Scan the records below for the word "column". Copy each line where it appears.

------ Given data ------

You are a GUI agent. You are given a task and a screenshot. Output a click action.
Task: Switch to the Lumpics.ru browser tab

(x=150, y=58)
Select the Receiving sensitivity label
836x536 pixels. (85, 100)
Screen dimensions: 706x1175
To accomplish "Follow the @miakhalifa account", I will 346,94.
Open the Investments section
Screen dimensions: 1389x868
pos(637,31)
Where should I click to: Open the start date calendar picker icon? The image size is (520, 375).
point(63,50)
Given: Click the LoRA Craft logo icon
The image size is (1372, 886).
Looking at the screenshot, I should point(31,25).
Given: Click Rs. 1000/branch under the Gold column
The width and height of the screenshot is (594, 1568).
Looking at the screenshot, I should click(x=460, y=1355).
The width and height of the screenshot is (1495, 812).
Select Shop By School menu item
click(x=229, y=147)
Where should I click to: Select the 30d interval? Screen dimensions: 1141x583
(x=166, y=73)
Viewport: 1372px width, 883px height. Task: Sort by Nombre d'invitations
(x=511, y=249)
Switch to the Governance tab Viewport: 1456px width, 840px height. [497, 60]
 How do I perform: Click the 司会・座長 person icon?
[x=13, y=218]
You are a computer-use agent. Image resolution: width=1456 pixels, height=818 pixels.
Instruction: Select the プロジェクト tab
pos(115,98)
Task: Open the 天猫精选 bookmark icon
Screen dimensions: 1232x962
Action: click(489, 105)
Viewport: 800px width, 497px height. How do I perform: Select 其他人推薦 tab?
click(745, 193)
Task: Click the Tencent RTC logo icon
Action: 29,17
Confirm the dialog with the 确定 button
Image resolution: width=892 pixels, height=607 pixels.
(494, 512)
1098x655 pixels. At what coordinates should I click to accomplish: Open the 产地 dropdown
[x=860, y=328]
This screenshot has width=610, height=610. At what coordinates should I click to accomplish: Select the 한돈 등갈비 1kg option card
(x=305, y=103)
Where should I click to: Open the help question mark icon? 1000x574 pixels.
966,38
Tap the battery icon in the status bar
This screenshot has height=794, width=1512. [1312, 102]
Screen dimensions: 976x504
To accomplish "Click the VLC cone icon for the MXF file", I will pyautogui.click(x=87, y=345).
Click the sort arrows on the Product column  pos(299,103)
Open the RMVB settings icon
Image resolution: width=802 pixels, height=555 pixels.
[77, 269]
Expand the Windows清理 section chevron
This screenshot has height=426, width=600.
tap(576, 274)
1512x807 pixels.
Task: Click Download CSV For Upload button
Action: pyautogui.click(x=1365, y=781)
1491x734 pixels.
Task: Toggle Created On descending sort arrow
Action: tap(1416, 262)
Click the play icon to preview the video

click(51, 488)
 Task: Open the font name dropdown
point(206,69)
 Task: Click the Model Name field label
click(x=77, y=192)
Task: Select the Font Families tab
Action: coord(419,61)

------

§ **Result of the task**:
Given: Click Rs. 1000/branch under the Gold column
Click the sort arrows on the Product column  pos(299,103)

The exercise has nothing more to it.